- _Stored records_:

<<<<

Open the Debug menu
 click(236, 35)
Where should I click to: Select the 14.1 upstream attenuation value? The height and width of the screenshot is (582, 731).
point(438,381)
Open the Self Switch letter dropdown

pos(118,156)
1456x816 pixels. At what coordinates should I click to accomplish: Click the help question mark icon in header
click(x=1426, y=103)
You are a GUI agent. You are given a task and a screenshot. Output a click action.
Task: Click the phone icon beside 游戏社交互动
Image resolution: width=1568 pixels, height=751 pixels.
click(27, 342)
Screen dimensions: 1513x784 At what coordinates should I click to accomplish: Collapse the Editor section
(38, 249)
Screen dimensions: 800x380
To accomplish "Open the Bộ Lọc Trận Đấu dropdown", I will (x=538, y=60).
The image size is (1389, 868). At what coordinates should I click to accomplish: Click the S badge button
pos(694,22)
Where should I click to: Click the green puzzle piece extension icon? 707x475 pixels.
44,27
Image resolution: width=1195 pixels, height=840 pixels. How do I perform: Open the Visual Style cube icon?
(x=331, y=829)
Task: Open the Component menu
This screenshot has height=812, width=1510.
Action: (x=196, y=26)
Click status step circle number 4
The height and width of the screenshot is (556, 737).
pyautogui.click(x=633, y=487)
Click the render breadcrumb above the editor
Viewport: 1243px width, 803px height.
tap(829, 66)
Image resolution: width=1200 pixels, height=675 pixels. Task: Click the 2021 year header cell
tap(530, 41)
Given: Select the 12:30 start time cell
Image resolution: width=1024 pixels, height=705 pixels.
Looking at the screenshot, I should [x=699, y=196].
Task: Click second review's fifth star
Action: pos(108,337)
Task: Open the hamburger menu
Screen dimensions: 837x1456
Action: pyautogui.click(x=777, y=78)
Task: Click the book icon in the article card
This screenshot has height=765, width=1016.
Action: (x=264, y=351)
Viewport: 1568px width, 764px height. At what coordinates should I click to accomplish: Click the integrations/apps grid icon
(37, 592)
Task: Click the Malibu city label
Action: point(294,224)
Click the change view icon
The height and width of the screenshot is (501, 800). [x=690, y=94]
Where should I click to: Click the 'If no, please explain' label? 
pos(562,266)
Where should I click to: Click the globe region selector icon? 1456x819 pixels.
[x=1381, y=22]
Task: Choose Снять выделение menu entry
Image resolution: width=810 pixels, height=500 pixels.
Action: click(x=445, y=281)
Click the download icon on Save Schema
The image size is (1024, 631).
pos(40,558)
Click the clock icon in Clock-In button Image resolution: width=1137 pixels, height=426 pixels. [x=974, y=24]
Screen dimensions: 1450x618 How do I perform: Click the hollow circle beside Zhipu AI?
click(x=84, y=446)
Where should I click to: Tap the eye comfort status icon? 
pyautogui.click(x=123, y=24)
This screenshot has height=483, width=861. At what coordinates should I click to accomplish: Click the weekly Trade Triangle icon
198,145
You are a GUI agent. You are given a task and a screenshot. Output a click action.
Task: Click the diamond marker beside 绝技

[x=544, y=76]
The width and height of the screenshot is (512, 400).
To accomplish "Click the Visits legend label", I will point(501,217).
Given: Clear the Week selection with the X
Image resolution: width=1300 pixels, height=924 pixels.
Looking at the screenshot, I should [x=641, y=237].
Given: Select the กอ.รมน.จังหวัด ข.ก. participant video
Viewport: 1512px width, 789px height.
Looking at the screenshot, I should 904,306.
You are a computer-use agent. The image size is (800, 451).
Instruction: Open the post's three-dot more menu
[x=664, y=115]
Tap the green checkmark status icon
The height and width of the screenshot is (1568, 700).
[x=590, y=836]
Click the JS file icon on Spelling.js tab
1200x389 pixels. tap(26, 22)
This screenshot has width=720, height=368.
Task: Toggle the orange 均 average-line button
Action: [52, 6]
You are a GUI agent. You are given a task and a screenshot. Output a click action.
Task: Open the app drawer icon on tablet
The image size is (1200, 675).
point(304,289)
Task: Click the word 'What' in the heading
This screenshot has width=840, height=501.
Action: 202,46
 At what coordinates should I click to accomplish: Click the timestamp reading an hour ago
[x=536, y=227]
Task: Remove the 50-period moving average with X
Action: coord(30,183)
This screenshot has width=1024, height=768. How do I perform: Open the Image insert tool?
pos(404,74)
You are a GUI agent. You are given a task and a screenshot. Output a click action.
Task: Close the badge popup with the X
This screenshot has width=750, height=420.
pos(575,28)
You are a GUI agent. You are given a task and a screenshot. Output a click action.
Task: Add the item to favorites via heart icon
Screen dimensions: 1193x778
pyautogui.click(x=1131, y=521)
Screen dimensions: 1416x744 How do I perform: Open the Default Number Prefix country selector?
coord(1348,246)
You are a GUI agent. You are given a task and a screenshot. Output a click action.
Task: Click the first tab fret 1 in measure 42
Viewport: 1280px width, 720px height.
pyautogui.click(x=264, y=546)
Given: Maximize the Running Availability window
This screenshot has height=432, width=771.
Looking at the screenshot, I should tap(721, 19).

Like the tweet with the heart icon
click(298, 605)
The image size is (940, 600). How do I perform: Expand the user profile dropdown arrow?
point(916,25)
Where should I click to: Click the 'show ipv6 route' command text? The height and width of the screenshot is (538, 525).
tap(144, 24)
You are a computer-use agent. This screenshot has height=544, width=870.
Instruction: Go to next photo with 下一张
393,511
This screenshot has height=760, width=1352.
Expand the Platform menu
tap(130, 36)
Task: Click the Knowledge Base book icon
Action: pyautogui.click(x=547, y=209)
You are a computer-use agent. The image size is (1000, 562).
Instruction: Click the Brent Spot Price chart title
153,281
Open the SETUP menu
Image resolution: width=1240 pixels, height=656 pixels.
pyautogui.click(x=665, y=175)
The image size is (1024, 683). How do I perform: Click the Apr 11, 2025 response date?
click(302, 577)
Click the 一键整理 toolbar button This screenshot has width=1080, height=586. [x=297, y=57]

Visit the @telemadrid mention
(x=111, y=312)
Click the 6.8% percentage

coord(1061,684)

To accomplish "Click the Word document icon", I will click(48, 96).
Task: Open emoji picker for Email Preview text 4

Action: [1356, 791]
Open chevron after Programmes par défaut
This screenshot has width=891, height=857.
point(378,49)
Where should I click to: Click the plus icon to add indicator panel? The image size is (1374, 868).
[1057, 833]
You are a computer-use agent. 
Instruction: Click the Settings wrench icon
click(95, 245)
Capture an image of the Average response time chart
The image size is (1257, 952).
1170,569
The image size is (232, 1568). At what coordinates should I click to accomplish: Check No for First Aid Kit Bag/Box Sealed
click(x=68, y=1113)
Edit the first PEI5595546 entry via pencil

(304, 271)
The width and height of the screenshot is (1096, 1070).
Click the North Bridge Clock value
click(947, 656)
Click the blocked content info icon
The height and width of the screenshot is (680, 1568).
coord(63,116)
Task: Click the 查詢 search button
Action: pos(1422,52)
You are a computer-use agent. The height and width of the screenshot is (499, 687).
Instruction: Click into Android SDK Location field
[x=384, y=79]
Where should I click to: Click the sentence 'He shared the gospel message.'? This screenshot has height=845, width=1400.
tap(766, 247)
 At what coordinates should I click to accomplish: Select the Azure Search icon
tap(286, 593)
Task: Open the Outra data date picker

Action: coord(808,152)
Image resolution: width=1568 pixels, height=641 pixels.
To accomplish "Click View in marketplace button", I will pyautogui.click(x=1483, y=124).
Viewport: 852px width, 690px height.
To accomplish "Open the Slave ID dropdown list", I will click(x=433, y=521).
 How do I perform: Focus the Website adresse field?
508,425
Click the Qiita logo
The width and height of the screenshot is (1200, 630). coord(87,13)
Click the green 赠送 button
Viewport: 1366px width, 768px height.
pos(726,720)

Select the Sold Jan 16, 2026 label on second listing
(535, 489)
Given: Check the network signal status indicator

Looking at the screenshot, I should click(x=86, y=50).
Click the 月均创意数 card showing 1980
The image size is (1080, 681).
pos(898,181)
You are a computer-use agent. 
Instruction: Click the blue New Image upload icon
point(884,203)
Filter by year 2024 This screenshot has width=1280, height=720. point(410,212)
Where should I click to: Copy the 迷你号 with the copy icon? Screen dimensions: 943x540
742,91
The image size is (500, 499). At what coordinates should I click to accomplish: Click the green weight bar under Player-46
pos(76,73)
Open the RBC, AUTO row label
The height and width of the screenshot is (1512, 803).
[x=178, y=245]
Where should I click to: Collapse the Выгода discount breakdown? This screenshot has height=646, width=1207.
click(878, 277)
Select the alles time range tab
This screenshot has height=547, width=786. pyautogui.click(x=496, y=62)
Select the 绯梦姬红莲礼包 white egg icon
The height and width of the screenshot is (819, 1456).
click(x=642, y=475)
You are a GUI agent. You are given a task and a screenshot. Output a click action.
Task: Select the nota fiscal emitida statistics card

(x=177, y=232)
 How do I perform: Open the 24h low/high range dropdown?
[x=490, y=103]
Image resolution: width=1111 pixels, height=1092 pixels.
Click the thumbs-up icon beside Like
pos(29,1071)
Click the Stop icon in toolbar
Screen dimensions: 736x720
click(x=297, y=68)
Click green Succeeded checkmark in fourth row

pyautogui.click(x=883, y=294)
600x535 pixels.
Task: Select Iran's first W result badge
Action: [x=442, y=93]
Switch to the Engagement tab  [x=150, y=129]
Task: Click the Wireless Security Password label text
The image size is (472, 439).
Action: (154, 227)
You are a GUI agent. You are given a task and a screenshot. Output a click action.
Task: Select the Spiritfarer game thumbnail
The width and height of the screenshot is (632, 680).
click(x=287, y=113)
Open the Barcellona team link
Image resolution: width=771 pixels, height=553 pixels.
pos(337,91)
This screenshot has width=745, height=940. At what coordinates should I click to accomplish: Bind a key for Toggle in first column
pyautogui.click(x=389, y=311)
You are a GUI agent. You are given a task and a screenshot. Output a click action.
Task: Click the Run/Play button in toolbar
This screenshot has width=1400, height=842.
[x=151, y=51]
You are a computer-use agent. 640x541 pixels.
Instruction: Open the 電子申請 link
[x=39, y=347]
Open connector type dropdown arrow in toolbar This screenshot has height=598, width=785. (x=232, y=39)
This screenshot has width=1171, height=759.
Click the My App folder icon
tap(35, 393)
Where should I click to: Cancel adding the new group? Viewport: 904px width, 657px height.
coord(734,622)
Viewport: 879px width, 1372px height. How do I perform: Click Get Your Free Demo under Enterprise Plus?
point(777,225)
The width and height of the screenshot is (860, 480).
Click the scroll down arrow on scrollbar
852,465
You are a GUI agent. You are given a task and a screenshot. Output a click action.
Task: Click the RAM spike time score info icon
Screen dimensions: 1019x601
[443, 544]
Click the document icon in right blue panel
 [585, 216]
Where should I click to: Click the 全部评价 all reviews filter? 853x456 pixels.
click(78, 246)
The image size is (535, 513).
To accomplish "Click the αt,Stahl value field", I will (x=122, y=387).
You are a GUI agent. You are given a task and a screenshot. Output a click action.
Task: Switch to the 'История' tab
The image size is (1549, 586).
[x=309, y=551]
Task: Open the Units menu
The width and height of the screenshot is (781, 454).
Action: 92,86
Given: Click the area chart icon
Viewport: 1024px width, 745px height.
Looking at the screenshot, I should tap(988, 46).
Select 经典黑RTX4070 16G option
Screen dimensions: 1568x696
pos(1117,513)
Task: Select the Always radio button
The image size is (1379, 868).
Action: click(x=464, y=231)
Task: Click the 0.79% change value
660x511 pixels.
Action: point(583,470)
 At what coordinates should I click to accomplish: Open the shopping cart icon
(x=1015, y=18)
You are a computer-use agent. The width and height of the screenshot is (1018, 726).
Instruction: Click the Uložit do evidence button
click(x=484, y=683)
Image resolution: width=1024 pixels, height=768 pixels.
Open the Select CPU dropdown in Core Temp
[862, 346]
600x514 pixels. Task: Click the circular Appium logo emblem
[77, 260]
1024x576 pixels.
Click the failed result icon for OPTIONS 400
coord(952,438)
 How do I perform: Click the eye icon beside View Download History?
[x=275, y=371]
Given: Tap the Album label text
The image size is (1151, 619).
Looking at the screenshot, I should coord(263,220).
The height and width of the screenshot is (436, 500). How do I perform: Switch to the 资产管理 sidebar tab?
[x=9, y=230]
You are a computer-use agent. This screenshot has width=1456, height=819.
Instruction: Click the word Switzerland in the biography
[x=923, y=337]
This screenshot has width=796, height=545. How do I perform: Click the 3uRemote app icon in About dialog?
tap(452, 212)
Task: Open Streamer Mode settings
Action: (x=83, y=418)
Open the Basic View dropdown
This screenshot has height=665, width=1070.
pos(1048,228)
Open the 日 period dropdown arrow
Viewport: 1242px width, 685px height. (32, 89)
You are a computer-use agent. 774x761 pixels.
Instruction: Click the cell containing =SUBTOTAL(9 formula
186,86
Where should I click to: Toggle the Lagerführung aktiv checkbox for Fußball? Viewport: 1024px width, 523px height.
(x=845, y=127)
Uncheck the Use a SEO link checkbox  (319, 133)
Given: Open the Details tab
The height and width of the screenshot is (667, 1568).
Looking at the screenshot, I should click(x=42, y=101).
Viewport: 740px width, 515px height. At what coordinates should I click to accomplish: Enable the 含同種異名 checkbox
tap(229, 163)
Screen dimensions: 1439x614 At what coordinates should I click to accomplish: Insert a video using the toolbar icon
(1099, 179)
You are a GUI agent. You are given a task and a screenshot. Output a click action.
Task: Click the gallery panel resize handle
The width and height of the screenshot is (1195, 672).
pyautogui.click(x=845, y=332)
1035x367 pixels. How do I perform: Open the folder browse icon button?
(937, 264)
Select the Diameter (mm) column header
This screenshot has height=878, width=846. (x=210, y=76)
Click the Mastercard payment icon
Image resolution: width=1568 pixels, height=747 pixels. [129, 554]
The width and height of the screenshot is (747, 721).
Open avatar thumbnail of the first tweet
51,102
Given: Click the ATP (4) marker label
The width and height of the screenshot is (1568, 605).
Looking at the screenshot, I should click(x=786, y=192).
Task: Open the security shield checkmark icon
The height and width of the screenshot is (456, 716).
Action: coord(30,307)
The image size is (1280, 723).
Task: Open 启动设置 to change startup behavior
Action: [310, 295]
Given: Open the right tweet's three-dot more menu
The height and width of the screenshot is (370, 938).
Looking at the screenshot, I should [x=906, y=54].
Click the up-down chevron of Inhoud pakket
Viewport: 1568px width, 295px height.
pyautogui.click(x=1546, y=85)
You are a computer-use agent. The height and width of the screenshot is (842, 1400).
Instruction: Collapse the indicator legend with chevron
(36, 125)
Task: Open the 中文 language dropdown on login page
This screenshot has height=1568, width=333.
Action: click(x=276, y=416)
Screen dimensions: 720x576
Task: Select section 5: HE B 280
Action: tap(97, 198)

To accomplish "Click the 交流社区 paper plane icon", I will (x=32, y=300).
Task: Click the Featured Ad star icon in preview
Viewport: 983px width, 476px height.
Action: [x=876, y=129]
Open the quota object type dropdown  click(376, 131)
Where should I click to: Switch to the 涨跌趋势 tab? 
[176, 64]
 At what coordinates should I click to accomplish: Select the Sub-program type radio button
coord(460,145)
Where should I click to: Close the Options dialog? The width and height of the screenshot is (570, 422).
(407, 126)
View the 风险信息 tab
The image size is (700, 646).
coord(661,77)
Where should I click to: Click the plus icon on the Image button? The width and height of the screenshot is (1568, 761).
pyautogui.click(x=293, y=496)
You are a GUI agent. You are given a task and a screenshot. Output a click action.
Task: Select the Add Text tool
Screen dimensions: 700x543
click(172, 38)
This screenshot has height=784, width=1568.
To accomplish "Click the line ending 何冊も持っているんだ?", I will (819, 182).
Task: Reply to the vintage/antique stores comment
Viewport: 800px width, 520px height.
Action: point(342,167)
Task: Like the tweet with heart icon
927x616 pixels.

>>>>

- _INSTRUCTIONS TO FOLLOW_:
From the data above, copy each line that holds "will".

- _FINISHED EXERCISE_:
To accomplish "Open the Bộ Lọc Trận Đấu dropdown", I will (x=538, y=60).
To accomplish "Click the Visits legend label", I will point(501,217).
To accomplish "Click the Word document icon", I will click(48, 96).
To accomplish "Click View in marketplace button", I will pyautogui.click(x=1483, y=124).
To accomplish "Open the Slave ID dropdown list", I will click(x=433, y=521).
To accomplish "Click the αt,Stahl value field", I will (x=122, y=387).
To accomplish "Click the 交流社区 paper plane icon", I will (x=32, y=300).
To accomplish "Click the line ending 何冊も持っているんだ?", I will (819, 182).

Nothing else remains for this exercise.